Lecture 13. The Bochner’s formula

The goal of this lecture is to prove the Bochner formula: A fundamental formula that relates the so-called Ricci curvature of the underlying Riemannian structure to the analysis of the LaplaceBeltrami operator. The Bochner’s formula is a local formula, we therefore only need to prove it on \mathbb{R}^n.

Let (V_1,\cdots,V_n) be an elliptic system of smooth vector fields on \mathbb{R}^n. As usual, we introduce the structure constants of the underlying Riemannian metric:
[V_i,V_j]=\sum_{k=1}^n \omega_{ij}^k V_k.

We know that the Laplace-Beltrami operator is given by L=\sum_{i=1}^n V_i^2 +V_0, where
V_0= -\sum_{i,k}^n \omega_{ik}^k V_i.
We first introduce the Ricci curvature, which is seen in this lecture as a first order differential bilinear form.

If f is a smooth and compactly supported function on \mathbb{R}^n, we define
\mathcal R(f,f) = \sum_{k,l=1}^n \mathcal{R}_{k,l} V_k f V_l f
where
\mathcal{R}_{k,l} = \sum_{j=1}^n (V_l\omega^j_{kj} - V_j\omega^k_{l j}) + \sum_{i,j=1}^n \omega_{ji}^i \omega^l_{k j} - \sum_{i=1}^n\omega_{k i}^i \omega_{l i}^i
+ \frac{1}{2} \sum_{1\le i<j\le n} \bigg(\omega^l_{ij} \omega^k_{ij} - (\omega_{l j}^i +\omega_{li}^j)(\omega^i_{kj} + \omega^j_{ki})\bigg)

Though, it is not apparent, it is actually an intrinsic Riemannian invariant.
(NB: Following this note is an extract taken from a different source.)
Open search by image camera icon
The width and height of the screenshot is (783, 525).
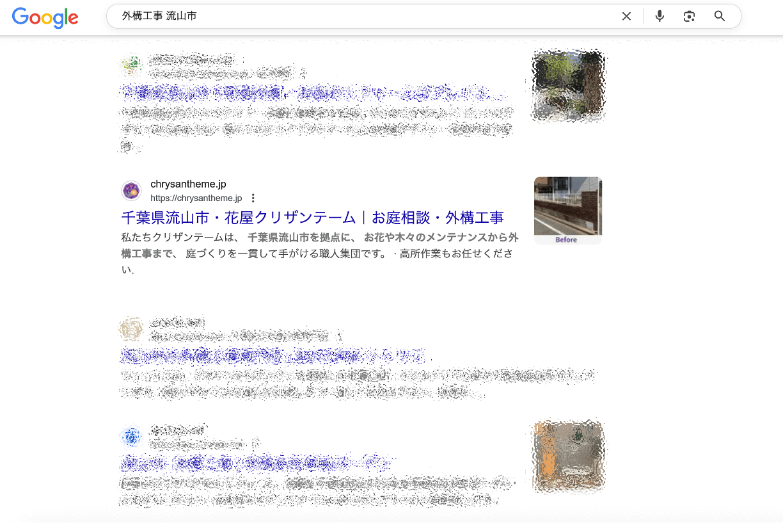pyautogui.click(x=689, y=17)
That is, \mathcal{R} only depends on the Riemannian metric g induced by the vector fields.

In the sequel, we will use the following differential bilinear form that already has been widely used throughout these lectures:
\Gamma(f,g) =\frac{1}{2}(L(fg)-fLg-gLf)=\sum_{i=1}^n V_i f V_i g,
and we now introduce its iteration
\Gamma_{2}(f,g) = \frac{1}{2}\left(L\Gamma(f,g) - \Gamma(f, Lg)-\Gamma (g,Lf)\right).

Henceforth, we adopt the notation
f_{,ij} = \frac{V_i V_j f + V_j V_i f}{2}
for the entries of the symmetrized Hessian of f with respect to the vector fields V_1,...,V_d. Noting that V_iV_j f\ =\ f_{,ij}\ +\ \frac{1}{2}\ [V_i,V_j] f and using the structure constants we obtain the useful formula
V_iV_jf = f_{,ij} + \frac{1}{2} \sum_{l=1}^n \omega^l_{ij} V_l f

Our principal result of this lecture is the following:

Theorem: (Bochner’s identity) For every smooth function f :\mathbb{R}^n \rightarrow \mathbb{R},
\Gamma_{2}(f,f)
= \sum_{l=1}^n \left(f_{,ll} -\sum_{i=1}^n \omega_{il}^l V_i f \right)^2 +2 \sum_{1 \le l<j \le n} \left( f_{,l j}-\sum_{i=1}^n \frac{\omega_{il}^j +\omega_{ij}^l}{2} V_i f \right)^2 +\mathcal{R}(f,f).
where \mathcal R(f,f) is the quadratic form defined above.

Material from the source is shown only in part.